RECORDS PROVIDED >>
-*-*-
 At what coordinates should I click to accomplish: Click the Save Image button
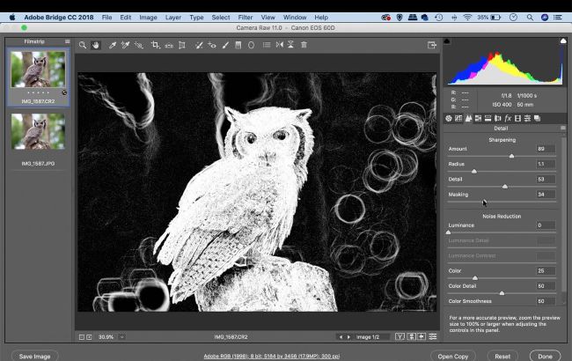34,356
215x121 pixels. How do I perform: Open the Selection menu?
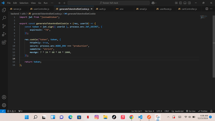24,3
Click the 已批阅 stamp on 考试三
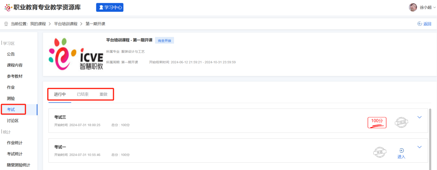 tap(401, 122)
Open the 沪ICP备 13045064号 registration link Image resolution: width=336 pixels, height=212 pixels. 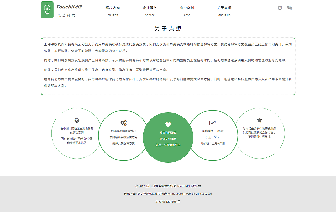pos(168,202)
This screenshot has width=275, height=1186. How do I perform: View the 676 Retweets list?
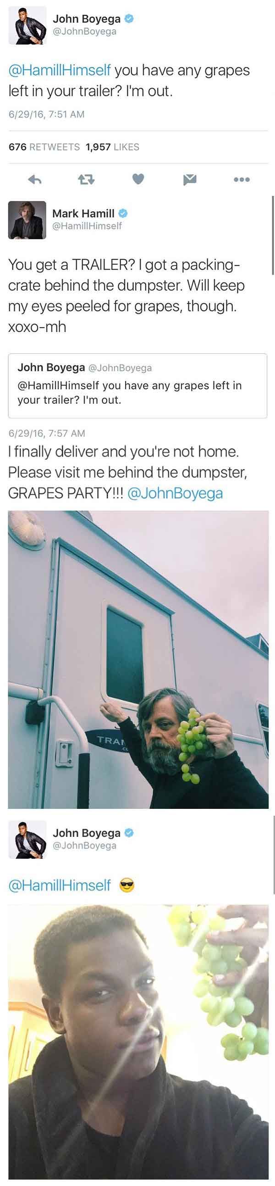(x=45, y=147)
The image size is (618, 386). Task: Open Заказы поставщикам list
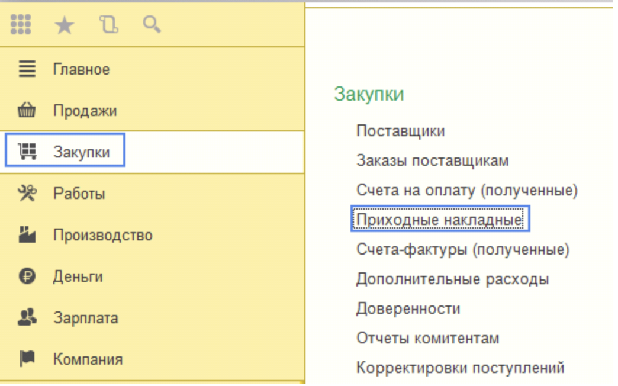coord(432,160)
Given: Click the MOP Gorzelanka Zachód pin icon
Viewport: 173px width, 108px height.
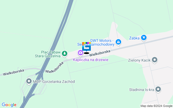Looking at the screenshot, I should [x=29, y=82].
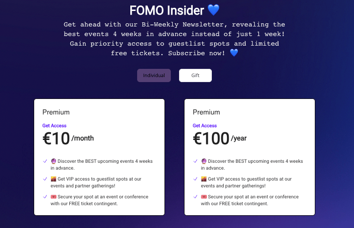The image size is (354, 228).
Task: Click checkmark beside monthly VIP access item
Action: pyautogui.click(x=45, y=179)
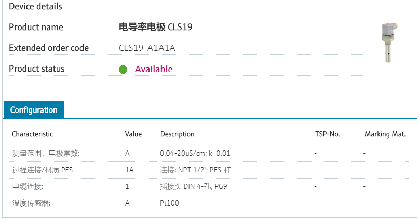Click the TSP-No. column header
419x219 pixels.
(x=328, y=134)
-*-*-
EXERCISE REQUIREMENTS >> Beginning with the line that holds "This screenshot has" and continuing to the end of the entries above, set down each line exactly, both ends included; include no pictures.

ANSWER TO THE EXERCISE >>
This screenshot has width=275, height=1186. How do I perform: View the 676 Retweets list?
(x=45, y=147)
The image size is (618, 386). Task: Open Заказы поставщикам list
coord(432,160)
Given: Click the MOP Gorzelanka Zachód pin icon
Viewport: 173px width, 108px height.
Looking at the screenshot, I should [x=29, y=82].
The image size is (354, 228).
Task: Click checkmark beside monthly VIP access item
Action: pyautogui.click(x=45, y=179)
Click the TSP-No. column header
419x219 pixels.
(x=328, y=134)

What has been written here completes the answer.